German public health body grant once-daily edoxaban indication for prevention of stroke in non-valvular atrial fibrillation patients



The German Federal Joint Committee (Gemeinsamer Bundesausschuss-G-BA) has granted Daiichi Sankyo’s edoxaban (Lixiana) an indication of a minor additional benefit. The organisation has recognised that the oral, once-daily selective factor Xa inhibitor could aid the prevention of stroke and systematic embolism in patients with non-valvular atrial fibrillation (NVAF).

According to Daiichi Sankyo, this recognition should help to sustain statutory health insurance reimbursement for edoxaban in Germany.

The decision was based on evidence of improved patient outcomes, including fewer bleedings, such as intracranial haemorrhages, and major adverse events following treatment with edoxaban vs. warfarin. This is the first once-daily novel oral anticoagulant (NOAC) to receive recognition for this benefit from the G-BA.

The latest Federal Joint Committee follows full approvals granted by regulators in Scotland, the UK, Switzerland and The Netherlands for indications in prevention of stroke and SE in NVAF.

The Federal Joint Committee’s decision is based on data from a large scale phase III clinical study, ENGAGE AF-TIMI 48, which compared treatment with once-daily edoxaban to warfarin. This study represents one of the largest single comparative trials of a novel oral anticoagulant in this patient population, involving 21,105 patients. In this study, once-daily edoxaban 60mg demonstrated non-inferiority to warfarin, for the primary efficacy endpoint of occurrence of stroke or SE in patients with NVAF (1.18% vs. 1.50% per year, respectively; hazard ratio [HR], 0.79; 97.5% confidence interval [CI], 0.63 to 0.99, p<0.001 for non-inferiority). In addition, once-daily edoxaban 60mg demonstrated a significant 20% risk reduction of major bleeding in patients with NVAF compared to warfarin (2.75% vs. 3.43% per year, respectively; HR, 0.80; 95% CI, 0.71 to 0.91, p<0.001).

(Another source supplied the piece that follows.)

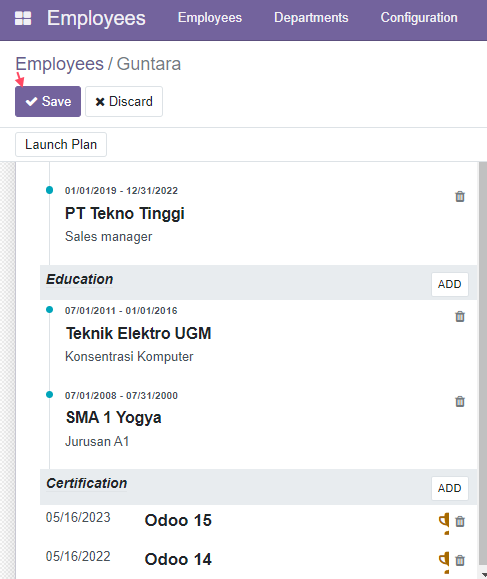487x579 pixels.
Task: Click the vertical scrollbar of the form
Action: pos(483,362)
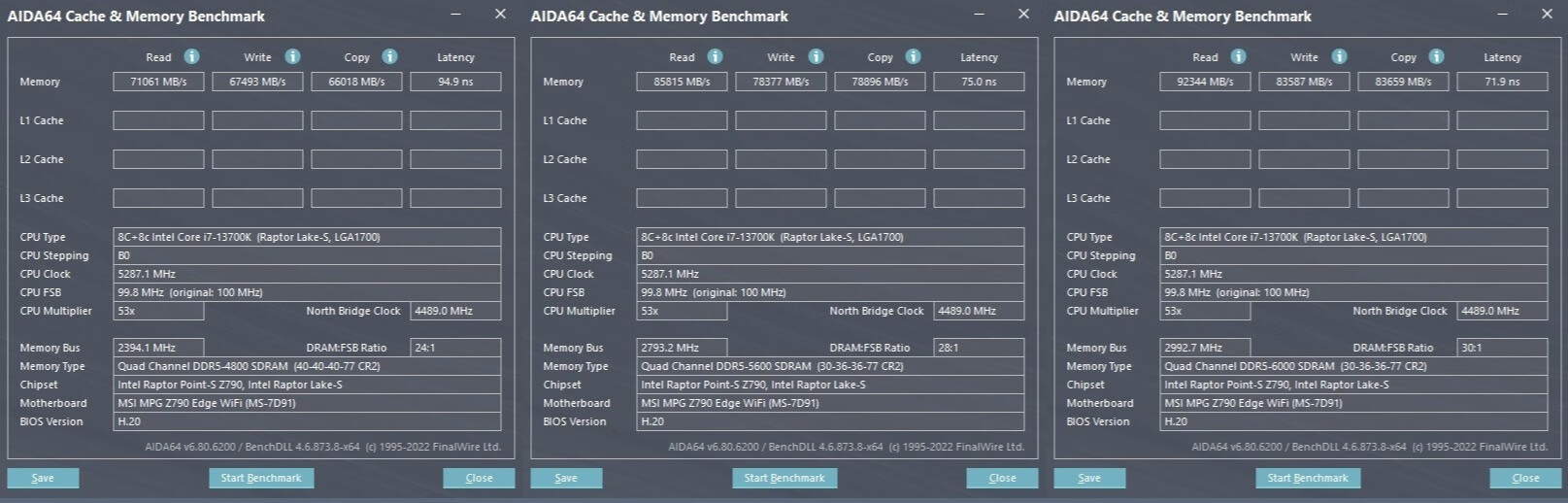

After reviewing the available evidence, The Federal Joint Committee has indicated no additional benefit in its appraisal of edoxaban for the prevention of VTE. Oliver Appelhans, Daiichi Sankyo vice president and European launch leader comments, “We remain committed to the use of edoxaban for the prevention of VTE, as supported by the results of the pivotal Hokusai-VTE trial, which demonstrated a significant 19% risk reduction of clinically relevant bleeding in patients with VTE compared to warfarin.”